Semtin iç tarafına da bir meydan (Rossio) yapmış. İkisini birleştiren yürüyüş caddesi şekindeki ana yol “rua agusto” .



     Bu bölümde bir süre vaktimiz olacak ayrıca bu bölümde Elevador de Santa Justa adı verilen bir asansör var. Eiffel’in öğrencisi tarafından yapılmış, Ancak miraduralardan göreceğiniz manzaradan farklı bir görüntü yok. Bu bahsettiğim ilk elevador bildiğiniz asansör ama iki mahalle asasında birde Elevador da Gloria var bu ciddi bir yokuşa kurulu tramvay. Bular çok karakteristik ve keyifli aktiviteler ikisinden birini kullanın.




     Barrio Alto

    Kentin eğlence ve alkol merkezi konumunda. Burada Fado kulüpleri var. Fado Arapça kader demek. Denize açılıp dönmeyen eşler için yazılmış melankolik bir müzik. Amalia Rodrigez bu müziğin efsane sanatçısı. Gitmeden ve orada bir kaç şarkısını dinleyin.

Tekrar Barrio Alto’ya dönersek her iki elevador arasında bir miradura var (artık öğrendiniz). Paris’teki Montmare tepesindeki thera du tertre meydanı gibi ressamlarla dolu manzaralı bir yer.


Kaşifler Anıtı.

     Aşağı inince Rossio tren istasyonu var ki bunun daha önce hiç şahit olmadığım neo manueline tarzında bir mimarisi varmış. Ben bayıldım, hele bir kapısı var on numara, bence önünde bir fotoğraf çekilin.



      Freeport

     Kentin dışında Vasco de Gama köprüsünün karşı tarafında Avrupa’nın en büyük outlet merkezi. Gitmek için 17km’lik köprüden geçmeniz gerekiyor. Köprü ücretsiz bu arada. Biz gittiğimiz zaman şehirden uzak olması nedeniyle mi bilemiyorum ama hayli hesaplı bir yerdi burası. Herkes kendisine bir şeyler almıştı. İlgilenirseniz bir düşünün isterseniz.

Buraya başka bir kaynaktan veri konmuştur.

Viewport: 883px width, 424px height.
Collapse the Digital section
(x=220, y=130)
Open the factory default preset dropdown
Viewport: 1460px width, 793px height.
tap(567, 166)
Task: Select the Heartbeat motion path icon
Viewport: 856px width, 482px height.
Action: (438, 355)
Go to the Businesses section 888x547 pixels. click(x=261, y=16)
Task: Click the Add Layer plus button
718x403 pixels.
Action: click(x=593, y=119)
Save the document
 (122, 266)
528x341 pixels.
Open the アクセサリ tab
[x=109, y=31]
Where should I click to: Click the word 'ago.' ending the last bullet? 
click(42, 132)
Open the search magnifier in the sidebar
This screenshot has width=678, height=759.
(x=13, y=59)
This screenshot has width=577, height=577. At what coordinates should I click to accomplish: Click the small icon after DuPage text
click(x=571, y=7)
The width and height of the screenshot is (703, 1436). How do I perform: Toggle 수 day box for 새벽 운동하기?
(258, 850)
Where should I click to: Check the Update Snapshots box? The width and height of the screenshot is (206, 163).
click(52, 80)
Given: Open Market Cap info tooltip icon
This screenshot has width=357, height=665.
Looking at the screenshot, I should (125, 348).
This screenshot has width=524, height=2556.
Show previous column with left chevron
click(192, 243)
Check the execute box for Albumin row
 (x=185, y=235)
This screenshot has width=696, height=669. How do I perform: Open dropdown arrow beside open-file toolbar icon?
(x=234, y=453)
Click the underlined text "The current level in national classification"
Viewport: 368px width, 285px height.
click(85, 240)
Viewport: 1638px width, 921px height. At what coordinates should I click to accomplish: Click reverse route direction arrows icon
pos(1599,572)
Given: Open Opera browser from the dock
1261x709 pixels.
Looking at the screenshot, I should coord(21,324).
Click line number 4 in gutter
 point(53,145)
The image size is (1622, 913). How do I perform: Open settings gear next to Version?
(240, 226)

      Böylelikle bu günüde tamamladık. Bu Lizbon gününde çok farklı tarzları bir arada topladım. Klasik resim müzesi, arkeoloji müzesi, ıvır zıvır bir sürü müze var ama ben daha tipik, eğlenceli, manzaralı olanlarını seçtim.

     Portekiz geziniz boyunca ki en yorucu gün olacak ama sanırım Lizbon’u seveceksiniz. Bir gün bu kenti gezmek için çok yeterli. Özel başka müze merakınız yoksa fazlası sizi sıkacaktır.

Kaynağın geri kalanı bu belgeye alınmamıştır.